The site is supervised by Mohsen Fakhrizadeh-Mahabadi, the father of Iran’s nuclear bomb program. Ayatollah Ali Khamenei’s representative, former defense minister Ali Shamkhani, routinely visits the site.
There are 60 personnel working at this site, with four Russian and three North Korean scientists helping the Iranian scientists.
Iranian scientists Massoud Ali Mohammadi and Mostafa Ahmadi Roshan, who worked on this Khondab project, were assassinated, Mohammadi in 2010 and Roshan last year.
Because of those assassinations, Khamenei has ordered the Ministry of Intelligence and National Security to keep a close eye on all employees at various sites and monitor their movement and communications.

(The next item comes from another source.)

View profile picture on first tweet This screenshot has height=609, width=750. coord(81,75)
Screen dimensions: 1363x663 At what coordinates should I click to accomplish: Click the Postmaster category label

Two missile sites in the vicinity of this nuclear site are hidden underground to protect the site from an airstrike.
Currently more than 2,000 centrifuges are enriching uranium at this facility, with more to be operative shortly.
With the failure in three rounds of talks since last April between the world powers 5+1 and Iran over its illicit nuclear program and the regime’s defiance in stopping its enrichment and preventing the International Atomic Energy Agency from inspecting suspect sites, the West is running out of options, the source added.
He said the regime believes that ultimately America will have no choice but to accept a nuclear-armed Iran.
WND last October revealed that regime scientists at another secret site were working on a neutron detonator for a nuclear weapon and warhead design for ballistic missiles.
Reza Kahlili is a pseudonym for a former CIA operative in Iran’s Revolutionary Guards and author of the award-winning book “A Time to Betray” (Simon & Schuster, 2010). He serves on the Task Force on National and Homeland Security and the advisory board of the Foundation for Democracy in Iran (FDI).